前の月に新しいPowerBookを購入した。500シリーズといわれた機種で、マニアのあいだでは開発コードのBlack Birdの名で呼ばれていた。stnモノクロ液晶の520、stnカラー液晶の520c、TFTモノクロの540、そしてTFTカラーの540cの四機種がリリースされていた。当時、TFT液晶は稀少な高級品だったので、一般個人は540cになど手が出ない。しかし、TFTの魅力は捨てがたかったので、540を購入したいと思っていた。
ところがこのシリーズ、発売前からMacファンの人気をさらっていたので、発売と同時に深刻な品薄状態になってしまった。アメリカ市場での販売が優先されていたため、日本ではずっと入荷未定である。フランスにも在庫はほとんどないし、なによりも値段が日米に比べて高すぎた。で、試しに以前Daystar PowerCashを購入したことがあるテキサス州の店にファックスで問い合わせたところ、520だったら在庫があった。しかも値段が日本の店頭価格にくらべてずいぶん安い。唯一の問題は、アメリカからフランスに送ってもらうと、間接税と関税が高くつくことだった。しかし、7月末に仕事の関係で日本に一時帰国する予定だったので、それにあわせて送ってもらえば日本の消費税だけですむ(本当は日本からフランスに持ち込む際に申告の義務があるのだが)。で、店には日本に送るように指示するファックスを送ったのである。

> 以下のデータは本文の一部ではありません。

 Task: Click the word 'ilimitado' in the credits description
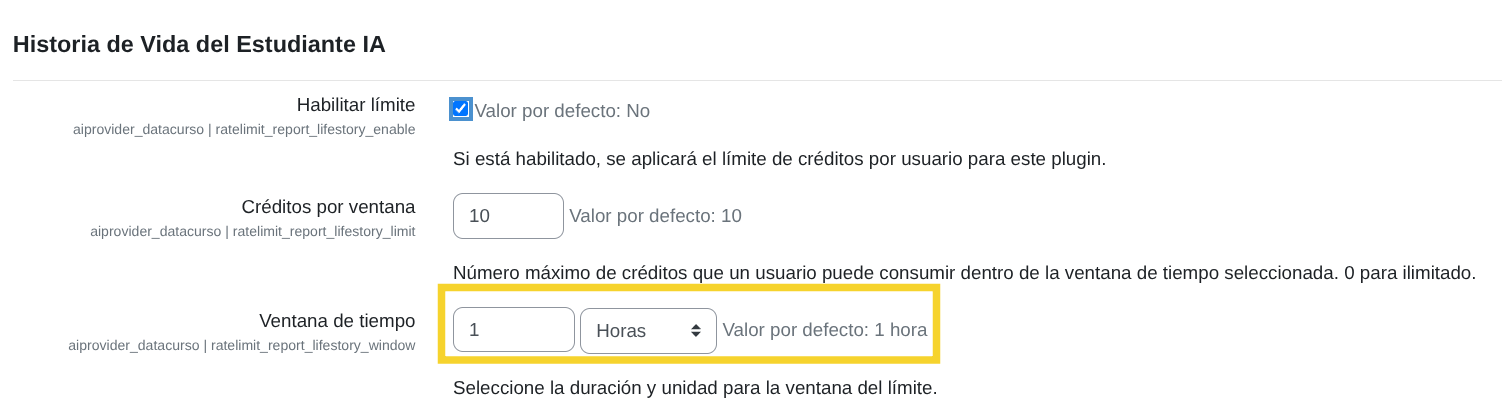[1436, 273]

ところが、先方が変に気をきかせてくれたために、大混乱することとなった。商品の手配が予定よりも早くできたそうで、日本ではなくフランスに送ったという連絡がファックスで入った。こちらのフランス出発日を伝えてあったのだが、その三日前には確実に届くというのである。
向こうは親切のつもりだったのだろうが、とんでもない。元も子もなくなってしまう。仕方がないので、時間をみはからってテキサス州の店に電話をかけて担当者を出してもらい、フランスに送った商品を回収してすぐに日本に送り直すよう、クレームをつけた。向こうとしては親切で行ったことに対するクレームなので、かなり反発したようである。こちらの英語力では議論に勝ち目はない。仕方がないのでフランスで受け取ることにした。
ところが、である。到着予定日になっても荷物が来ない。FedExのフランス事務所に問い合わせたところ、まだ通関が終わっていないというのだ。そして、夏のバカンス期間中なので、まだ数日かかるだろうというのである。困った……のではなく、むしろ「しめた!」と思った。すぐに状況をファックスで知らせたところ、こんどは先方からこちらに電話が入った。さらに、この担当者、片言のフランス語を話せるとあって、電話の最初はフランス語だったのである。
こうなればこっちのものだ。こちらもネイティブではないものの、日頃からフランス語を使って生活しているわけである。向こうが一つ言い訳するたびに五倍ぐらいの反論を返した。それに、いくら向こうが親切でフランスに送ったとはいっても、こちらの指定に従わなかったという弱みがある。なおかつ現実に荷物の到着がこちらの出発に間に合わないとなれば、非は店側にあると認めざるをえない。
向こうが配送のし直しに消極的なのは、米・仏の往復分と米・日の送料を支払うとなると、利益がなくなってしまうからだった。最後は泣き声に近かった。仕方がないのでこちらから「米・仏の片道分の送料は別名目で負担してもよい」という妥協案を出したのだが、先方にとっては渡りに船だったのだろう。即応じたものである。まあ、こちらとしては払わないでもいい負担をするわけだが、それを含めても日本での販売価格より安かったし、なによりすぐに入手できることを優先させたのである。
そんなわけで、PowerBook 520が手元に届くまでにはいろいろな波乱があったのだが、このノートブックPCの性能は想像以上に良く、早く入手できて良かったと心底思ったものである。キーボードのタッチも気に入った。このPowerBookは、アップグレードをせぬまま五年以上使い込んだと思う。
なお、8月は一ヶ月近く日本に滞在したのだが、その間、合計で24回のオフに参加した。一応、仕事もそれなりにこなしたのだが。